Violators found to have attempted to commit all aforementioned offenses will be subject to the same punishments.
The bill allows the court to confiscate any benefits the violators earn as a result of human trafficking. The court can also seize the violators' property if necessary, the bill states.
Any government official found to have been involved in any of these offenses will face more severe punishment, the law says.
Those who commit human trafficking outside of Taiwan will also be punished, it says.
The act also introduces measures to protect victims of human trafficking, obliging the police to protect them and social workers and other professionals to offer assistance to the victims during police investigations or court trials.
Under the bill, public officials or tourism businesses are required to report suspected human trafficking violations.

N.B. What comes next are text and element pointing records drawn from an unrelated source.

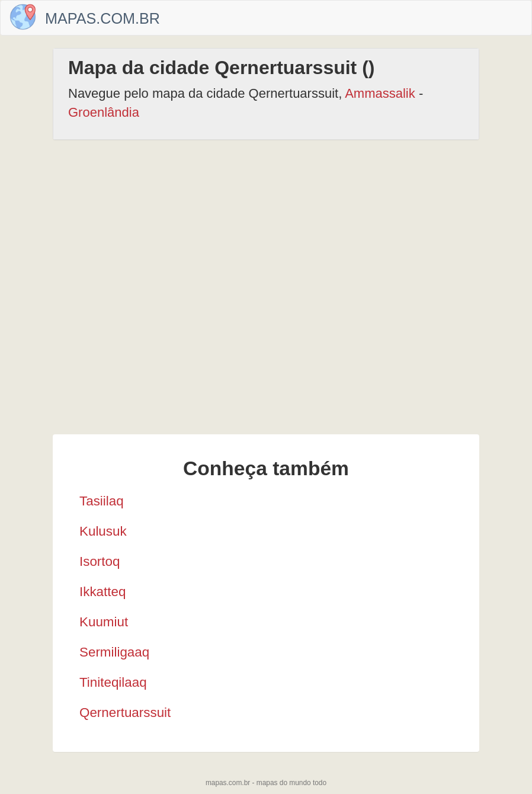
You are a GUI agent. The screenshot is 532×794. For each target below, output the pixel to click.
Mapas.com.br (102, 18)
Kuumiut (103, 621)
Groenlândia (103, 112)
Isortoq (99, 561)
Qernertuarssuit (125, 712)
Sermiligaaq (114, 652)
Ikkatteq (102, 591)
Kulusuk (103, 531)
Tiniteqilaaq (113, 682)
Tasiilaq (101, 501)
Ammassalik (380, 93)
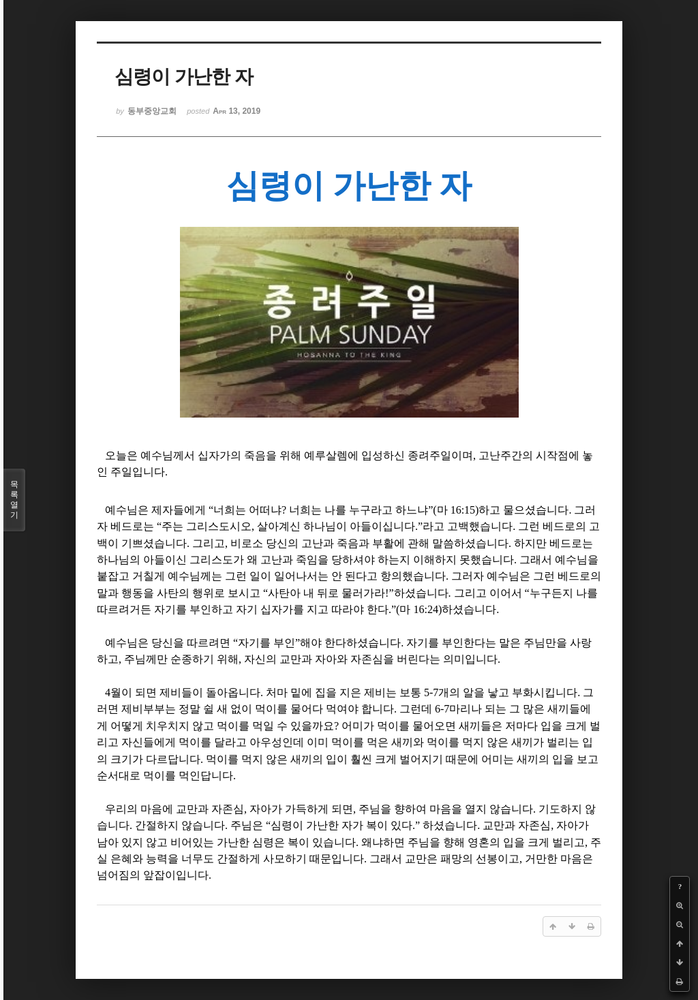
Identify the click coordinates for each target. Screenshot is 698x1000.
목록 (14, 500)
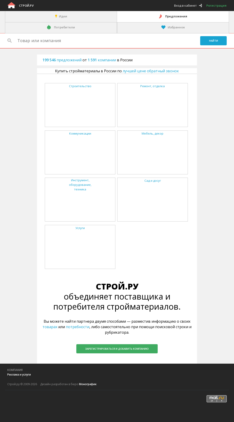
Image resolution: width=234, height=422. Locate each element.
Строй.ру (26, 5)
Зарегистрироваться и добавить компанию (117, 348)
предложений (62, 59)
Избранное (176, 27)
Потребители (64, 27)
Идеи (63, 16)
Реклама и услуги (19, 374)
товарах (50, 326)
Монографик (88, 384)
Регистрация (216, 5)
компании (102, 59)
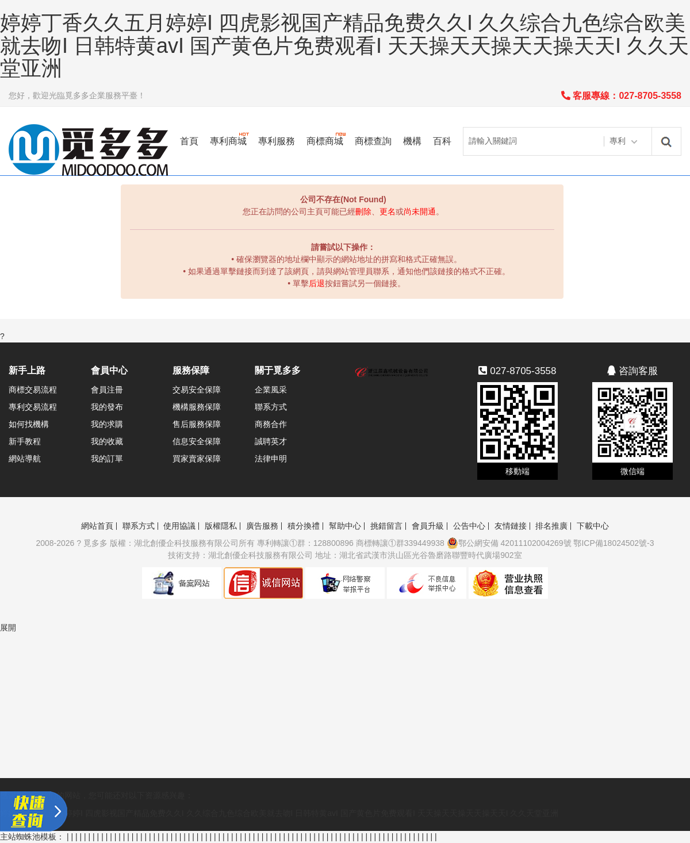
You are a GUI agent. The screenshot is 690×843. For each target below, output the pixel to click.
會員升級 (428, 525)
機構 (412, 141)
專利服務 (276, 141)
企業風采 (271, 389)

Those who fail to do so will be fined between NT$6,000 and NT$30,000.
Law enforcement authorities should immediately intervene as soon as they receive such reports, the bill says, adding that they should provide shelter to suspected victims of human trafficking.
The government is also required to offer the victims protection, medical assistance, translation service, legal assistance, counseling and necessary economic assistance, in accordance with the act.
The cost of the assistance should be covered by those who inflicted the harm on the victims within a given period of time, the law says.
The government should issue six-month temporary visas to victims of human trafficking who do not have a Taiwanese visa or residency. The temporary visa can be extended if necessary.
However, the government can revoke the visa or have the victims deported if the victims leave the shelter or break the law.
Those who receive a temporary visa can apply for a work permit at the Council of Labor Affairs, the bill says.
The government may also grant residency to those whose life may be in danger if they return to their native countries. Those who have legally lived in Taiwan for five consecutive years after being granted residency may apply for permanent residency.